#### TO DO
Can you find the lines of the listing that include "computer" and copy every one?

#### EXERCISE INPUTS

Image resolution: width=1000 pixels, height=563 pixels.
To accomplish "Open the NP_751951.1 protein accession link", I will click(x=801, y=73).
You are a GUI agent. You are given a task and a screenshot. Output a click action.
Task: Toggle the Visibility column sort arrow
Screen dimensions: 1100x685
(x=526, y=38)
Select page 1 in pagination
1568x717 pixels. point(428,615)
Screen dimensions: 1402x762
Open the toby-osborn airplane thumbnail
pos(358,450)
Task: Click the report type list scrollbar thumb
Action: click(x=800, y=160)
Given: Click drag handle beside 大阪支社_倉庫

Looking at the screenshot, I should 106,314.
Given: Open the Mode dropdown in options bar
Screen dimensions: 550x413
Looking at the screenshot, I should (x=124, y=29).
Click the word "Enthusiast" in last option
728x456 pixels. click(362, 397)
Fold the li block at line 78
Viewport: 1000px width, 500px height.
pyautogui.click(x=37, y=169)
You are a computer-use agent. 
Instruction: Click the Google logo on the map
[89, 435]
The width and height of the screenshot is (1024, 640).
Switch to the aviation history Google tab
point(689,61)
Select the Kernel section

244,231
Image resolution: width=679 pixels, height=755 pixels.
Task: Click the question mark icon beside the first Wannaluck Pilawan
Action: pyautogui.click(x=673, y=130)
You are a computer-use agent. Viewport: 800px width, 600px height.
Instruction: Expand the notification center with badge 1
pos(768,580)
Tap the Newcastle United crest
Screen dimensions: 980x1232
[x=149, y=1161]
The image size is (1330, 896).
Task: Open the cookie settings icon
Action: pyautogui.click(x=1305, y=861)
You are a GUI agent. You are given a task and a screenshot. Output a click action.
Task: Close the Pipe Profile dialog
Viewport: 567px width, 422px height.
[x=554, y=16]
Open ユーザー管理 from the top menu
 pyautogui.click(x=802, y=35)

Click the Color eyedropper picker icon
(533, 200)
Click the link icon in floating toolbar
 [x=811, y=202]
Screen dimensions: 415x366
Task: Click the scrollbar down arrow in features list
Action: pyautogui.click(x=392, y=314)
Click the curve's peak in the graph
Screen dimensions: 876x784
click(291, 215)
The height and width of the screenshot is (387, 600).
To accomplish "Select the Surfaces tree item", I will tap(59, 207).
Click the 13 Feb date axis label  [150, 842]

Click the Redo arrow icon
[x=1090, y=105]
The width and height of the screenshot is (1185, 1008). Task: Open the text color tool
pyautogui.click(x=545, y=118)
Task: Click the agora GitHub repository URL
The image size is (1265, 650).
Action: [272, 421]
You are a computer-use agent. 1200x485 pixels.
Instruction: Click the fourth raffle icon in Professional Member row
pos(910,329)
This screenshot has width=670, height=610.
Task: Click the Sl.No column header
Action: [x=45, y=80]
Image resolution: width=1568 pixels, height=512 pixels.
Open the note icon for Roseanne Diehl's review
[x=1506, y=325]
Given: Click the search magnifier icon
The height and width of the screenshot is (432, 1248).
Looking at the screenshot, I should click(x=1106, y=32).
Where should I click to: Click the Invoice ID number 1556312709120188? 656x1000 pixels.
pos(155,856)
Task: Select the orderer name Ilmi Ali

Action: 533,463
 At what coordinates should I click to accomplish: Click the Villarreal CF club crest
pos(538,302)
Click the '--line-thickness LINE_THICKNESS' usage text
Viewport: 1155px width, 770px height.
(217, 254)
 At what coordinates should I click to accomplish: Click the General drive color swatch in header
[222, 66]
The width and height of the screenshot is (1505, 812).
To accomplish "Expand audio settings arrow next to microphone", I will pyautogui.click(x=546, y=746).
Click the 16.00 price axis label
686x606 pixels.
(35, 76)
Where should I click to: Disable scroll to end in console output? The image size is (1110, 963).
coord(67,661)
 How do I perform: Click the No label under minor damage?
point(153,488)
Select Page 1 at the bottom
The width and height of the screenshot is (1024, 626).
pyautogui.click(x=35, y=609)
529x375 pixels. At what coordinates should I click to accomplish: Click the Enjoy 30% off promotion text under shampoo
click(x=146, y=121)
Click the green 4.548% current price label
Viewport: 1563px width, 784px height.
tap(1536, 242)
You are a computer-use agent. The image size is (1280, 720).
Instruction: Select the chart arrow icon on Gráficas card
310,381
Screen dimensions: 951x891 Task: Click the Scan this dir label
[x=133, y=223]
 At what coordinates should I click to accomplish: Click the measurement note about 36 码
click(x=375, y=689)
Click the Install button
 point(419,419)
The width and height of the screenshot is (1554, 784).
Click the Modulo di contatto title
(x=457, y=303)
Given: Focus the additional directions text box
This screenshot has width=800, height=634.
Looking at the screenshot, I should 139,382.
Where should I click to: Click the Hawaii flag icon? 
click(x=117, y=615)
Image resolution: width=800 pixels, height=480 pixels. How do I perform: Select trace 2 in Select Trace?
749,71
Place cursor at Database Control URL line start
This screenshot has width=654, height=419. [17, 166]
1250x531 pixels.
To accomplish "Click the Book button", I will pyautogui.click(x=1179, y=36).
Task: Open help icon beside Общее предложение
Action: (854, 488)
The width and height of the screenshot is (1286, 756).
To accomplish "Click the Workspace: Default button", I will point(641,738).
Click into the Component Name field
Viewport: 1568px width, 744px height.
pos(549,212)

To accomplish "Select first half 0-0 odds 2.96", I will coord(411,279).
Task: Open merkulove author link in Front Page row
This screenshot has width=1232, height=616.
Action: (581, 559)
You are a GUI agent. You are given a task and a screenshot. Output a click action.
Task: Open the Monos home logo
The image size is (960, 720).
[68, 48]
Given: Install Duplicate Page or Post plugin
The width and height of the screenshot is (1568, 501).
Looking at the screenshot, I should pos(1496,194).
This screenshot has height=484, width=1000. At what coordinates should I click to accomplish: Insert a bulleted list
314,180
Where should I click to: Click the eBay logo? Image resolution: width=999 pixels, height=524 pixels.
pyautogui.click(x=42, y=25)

#### ANSWER BELOW
You are a computer-use agent. 
You are a computer-use agent. Viewport: 800px width, 600px height.
You are a computer-use agent. 1200x485 pixels.
You are a computer-use agent. The image size is (1280, 720).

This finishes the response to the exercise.